>> START Information shown

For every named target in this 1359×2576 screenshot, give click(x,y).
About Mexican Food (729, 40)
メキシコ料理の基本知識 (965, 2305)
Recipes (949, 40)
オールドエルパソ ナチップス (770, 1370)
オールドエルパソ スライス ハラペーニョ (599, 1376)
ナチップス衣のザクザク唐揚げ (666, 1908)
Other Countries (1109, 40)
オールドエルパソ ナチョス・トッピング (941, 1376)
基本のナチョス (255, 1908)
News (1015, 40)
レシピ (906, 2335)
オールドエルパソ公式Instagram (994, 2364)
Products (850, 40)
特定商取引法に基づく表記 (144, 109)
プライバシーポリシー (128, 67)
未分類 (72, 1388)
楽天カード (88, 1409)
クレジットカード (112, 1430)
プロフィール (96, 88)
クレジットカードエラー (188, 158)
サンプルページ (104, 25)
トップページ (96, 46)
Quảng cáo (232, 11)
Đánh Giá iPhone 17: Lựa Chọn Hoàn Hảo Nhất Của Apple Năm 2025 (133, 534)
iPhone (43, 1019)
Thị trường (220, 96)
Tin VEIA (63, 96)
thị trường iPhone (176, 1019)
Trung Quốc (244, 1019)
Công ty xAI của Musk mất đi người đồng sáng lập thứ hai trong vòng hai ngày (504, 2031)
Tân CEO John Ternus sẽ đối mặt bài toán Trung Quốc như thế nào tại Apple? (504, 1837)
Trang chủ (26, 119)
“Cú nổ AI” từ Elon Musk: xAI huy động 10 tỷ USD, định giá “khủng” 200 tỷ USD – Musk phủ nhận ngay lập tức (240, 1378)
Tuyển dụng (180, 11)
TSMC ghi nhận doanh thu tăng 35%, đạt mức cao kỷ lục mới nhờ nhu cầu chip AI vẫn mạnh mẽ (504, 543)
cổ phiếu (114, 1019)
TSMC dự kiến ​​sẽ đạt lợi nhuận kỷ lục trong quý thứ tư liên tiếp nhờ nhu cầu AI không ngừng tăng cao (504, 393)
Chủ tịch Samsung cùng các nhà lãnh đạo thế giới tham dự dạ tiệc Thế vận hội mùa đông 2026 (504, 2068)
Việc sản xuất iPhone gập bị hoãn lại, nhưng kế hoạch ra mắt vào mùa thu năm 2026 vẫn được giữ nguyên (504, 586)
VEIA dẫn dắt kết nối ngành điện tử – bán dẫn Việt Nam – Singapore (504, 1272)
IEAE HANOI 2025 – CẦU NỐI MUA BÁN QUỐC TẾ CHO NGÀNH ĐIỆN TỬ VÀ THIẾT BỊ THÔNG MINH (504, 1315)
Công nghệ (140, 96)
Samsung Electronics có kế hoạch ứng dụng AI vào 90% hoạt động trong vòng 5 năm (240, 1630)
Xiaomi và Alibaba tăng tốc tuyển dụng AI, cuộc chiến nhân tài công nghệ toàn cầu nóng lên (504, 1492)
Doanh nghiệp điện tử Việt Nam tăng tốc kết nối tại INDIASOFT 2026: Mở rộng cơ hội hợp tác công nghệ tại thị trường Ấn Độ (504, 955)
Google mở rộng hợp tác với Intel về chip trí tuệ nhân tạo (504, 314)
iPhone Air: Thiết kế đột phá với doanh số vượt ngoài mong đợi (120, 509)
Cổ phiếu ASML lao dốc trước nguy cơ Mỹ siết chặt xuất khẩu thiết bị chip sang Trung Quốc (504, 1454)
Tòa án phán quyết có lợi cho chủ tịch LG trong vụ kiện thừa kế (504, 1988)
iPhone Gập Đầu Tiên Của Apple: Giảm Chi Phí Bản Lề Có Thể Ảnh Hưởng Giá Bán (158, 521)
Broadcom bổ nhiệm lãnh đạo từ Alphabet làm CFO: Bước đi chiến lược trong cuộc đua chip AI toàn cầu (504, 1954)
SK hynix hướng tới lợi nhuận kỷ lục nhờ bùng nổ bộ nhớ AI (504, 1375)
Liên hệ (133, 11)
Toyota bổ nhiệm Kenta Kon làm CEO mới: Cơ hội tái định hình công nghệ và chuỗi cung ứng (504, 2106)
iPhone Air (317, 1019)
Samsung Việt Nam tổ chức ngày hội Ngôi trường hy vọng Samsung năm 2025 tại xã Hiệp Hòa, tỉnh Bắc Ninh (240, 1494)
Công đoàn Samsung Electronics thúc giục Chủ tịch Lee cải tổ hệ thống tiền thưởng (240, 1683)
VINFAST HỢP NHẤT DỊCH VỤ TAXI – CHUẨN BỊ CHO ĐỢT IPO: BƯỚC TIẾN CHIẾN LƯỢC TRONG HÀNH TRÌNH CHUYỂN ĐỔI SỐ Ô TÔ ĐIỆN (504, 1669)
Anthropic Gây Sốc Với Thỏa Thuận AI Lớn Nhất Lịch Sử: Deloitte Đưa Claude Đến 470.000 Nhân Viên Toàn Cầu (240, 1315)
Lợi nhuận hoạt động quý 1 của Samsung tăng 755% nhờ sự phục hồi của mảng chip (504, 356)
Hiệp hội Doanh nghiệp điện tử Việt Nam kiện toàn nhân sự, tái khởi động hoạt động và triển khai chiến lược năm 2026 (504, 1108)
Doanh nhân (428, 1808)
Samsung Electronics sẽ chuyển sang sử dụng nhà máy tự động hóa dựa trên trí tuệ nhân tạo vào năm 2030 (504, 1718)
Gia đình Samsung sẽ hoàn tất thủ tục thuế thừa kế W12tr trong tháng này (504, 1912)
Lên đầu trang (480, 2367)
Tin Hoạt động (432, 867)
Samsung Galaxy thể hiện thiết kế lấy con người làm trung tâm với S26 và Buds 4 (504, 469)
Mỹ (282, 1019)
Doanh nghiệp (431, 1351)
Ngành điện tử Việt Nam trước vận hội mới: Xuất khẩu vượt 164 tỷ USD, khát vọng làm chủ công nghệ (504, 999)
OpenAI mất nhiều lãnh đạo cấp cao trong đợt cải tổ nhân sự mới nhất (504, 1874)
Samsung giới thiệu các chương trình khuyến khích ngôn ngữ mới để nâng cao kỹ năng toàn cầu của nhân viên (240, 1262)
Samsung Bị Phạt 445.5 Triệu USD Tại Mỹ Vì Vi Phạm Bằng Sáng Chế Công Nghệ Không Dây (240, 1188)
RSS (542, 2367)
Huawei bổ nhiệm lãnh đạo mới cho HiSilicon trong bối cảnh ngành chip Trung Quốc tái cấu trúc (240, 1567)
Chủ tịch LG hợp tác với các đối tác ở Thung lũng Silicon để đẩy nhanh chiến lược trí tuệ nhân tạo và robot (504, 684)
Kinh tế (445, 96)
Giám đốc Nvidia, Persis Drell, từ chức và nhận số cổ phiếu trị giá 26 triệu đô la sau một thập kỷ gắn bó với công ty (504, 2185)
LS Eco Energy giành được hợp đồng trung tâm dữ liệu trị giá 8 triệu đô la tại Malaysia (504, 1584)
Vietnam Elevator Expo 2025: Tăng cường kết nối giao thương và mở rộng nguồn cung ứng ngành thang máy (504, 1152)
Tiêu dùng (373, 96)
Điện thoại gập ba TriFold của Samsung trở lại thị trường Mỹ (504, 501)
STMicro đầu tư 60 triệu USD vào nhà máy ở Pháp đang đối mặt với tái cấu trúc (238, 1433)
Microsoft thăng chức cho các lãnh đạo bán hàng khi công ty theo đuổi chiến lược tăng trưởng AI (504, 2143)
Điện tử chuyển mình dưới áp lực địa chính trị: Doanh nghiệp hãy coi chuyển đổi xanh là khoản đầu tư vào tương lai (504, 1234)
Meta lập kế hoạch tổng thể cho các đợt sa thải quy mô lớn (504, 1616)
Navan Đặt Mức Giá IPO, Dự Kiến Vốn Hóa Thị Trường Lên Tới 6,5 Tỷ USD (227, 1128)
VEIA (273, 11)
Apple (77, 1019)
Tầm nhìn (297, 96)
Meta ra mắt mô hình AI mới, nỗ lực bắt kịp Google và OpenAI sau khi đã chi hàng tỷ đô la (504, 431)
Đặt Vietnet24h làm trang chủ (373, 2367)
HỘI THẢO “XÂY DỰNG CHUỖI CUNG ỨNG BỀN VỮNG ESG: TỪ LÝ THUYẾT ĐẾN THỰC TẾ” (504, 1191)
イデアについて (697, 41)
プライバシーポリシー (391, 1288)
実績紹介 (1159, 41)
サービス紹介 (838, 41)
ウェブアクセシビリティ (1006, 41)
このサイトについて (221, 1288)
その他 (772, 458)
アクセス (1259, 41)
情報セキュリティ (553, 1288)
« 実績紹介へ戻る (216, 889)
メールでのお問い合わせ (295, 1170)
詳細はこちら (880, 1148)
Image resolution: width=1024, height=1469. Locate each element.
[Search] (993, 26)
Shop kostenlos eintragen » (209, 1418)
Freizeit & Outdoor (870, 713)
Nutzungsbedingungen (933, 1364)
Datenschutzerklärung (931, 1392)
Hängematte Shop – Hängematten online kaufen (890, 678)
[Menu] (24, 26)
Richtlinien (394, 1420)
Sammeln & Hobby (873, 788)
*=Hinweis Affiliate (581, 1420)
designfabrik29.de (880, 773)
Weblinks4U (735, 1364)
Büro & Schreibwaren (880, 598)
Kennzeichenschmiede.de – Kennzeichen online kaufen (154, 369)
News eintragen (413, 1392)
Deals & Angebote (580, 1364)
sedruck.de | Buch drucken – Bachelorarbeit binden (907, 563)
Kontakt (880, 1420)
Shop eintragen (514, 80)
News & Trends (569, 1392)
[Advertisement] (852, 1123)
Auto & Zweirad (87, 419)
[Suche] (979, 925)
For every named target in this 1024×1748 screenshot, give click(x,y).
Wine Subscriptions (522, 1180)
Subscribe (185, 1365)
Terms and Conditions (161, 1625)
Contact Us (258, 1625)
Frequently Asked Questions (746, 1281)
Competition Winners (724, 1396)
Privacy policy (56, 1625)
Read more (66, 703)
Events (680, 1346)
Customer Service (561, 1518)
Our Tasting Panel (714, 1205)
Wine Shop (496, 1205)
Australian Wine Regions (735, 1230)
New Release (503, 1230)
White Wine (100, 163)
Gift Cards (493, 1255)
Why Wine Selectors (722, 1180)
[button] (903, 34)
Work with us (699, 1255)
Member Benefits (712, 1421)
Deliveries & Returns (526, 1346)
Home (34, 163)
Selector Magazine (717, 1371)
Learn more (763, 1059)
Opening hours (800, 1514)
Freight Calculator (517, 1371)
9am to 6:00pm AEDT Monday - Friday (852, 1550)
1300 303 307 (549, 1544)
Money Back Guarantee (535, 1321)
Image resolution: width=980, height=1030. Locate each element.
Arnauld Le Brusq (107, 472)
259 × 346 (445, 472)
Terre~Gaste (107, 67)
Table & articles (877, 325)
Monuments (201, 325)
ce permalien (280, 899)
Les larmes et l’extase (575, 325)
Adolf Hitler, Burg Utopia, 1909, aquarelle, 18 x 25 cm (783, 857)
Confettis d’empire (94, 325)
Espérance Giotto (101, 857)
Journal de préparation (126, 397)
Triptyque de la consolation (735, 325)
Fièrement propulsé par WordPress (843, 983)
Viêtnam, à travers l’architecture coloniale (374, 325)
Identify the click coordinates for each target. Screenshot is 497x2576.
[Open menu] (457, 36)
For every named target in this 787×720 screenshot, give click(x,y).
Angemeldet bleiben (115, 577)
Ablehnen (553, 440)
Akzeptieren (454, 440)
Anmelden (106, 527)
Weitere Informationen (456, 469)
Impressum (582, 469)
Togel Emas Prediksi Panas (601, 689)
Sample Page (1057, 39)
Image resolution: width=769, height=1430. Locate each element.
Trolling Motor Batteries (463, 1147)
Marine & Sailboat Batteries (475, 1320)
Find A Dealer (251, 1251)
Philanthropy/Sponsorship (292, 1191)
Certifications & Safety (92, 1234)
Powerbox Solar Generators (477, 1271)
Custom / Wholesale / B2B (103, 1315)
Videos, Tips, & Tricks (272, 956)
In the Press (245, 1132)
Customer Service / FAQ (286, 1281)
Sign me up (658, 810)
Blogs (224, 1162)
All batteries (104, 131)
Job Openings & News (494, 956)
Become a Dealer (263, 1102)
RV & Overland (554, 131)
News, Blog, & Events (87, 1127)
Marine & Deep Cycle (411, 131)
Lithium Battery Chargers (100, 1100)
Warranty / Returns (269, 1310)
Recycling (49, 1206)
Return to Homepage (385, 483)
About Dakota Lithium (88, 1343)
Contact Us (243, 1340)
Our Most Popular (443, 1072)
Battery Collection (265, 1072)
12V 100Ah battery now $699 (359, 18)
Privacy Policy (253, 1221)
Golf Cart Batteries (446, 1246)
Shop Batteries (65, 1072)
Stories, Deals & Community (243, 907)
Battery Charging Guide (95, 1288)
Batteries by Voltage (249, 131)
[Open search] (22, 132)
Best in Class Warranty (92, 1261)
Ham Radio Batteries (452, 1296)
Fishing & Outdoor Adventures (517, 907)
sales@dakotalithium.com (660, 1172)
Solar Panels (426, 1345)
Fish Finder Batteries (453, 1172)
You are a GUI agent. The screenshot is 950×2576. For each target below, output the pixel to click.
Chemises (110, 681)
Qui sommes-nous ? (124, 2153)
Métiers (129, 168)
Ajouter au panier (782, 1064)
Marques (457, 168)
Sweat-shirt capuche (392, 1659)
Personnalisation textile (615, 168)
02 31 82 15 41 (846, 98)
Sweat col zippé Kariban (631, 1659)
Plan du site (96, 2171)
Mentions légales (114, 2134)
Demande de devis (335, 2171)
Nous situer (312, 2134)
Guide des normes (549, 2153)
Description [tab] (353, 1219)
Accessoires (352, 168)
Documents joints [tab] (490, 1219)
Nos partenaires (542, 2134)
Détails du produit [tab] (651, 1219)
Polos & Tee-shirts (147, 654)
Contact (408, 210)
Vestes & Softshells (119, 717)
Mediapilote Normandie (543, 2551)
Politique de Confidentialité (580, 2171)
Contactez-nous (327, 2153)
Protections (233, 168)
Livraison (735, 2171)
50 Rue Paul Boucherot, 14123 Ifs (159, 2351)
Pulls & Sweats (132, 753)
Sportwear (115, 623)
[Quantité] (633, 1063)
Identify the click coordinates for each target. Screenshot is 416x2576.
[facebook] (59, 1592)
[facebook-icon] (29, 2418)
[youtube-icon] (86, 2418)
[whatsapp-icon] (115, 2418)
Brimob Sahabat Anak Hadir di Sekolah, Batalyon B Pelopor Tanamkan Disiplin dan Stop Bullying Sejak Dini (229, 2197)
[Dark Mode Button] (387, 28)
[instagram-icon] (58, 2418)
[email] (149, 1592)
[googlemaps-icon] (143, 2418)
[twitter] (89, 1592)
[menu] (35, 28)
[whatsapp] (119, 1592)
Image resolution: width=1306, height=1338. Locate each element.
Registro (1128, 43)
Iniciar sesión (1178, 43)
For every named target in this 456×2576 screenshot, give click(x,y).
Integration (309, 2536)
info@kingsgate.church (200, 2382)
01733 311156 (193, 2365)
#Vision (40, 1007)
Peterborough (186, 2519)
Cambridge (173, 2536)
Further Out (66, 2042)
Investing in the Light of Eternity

>> END Information shown

Given request>
Starting at the line containing "Powerbox Solar Generators (477, 1271)" and ending at the line containing "About Dakota Lithium (88, 1343)", recast those lines of the data as a Markdown table with the columns Row and Line. Number each row and skip any blank lines.

The result>
| Row | Line |
|---|---|
| 1 | Powerbox Solar Generators (477, 1271) |
| 2 | Custom / Wholesale / B2B (103, 1315) |
| 3 | Videos, Tips, & Tricks (272, 956) |
| 4 | In the Press (245, 1132) |
| 5 | Customer Service / FAQ (286, 1281) |
| 6 | Sign me up (658, 810) |
| 7 | Blogs (224, 1162) |
| 8 | All batteries (104, 131) |
| 9 | Job Openings & News (494, 956) |
| 10 | Become a Dealer (263, 1102) |
| 11 | RV & Overland (554, 131) |
| 12 | News, Blog, & Events (87, 1127) |
| 13 | Marine & Deep Cycle (411, 131) |
| 14 | Lithium Battery Chargers (100, 1100) |
| 15 | Warranty / Returns (269, 1310) |
| 16 | Recycling (49, 1206) |
| 17 | Return to Homepage (385, 483) |
| 18 | About Dakota Lithium (88, 1343) |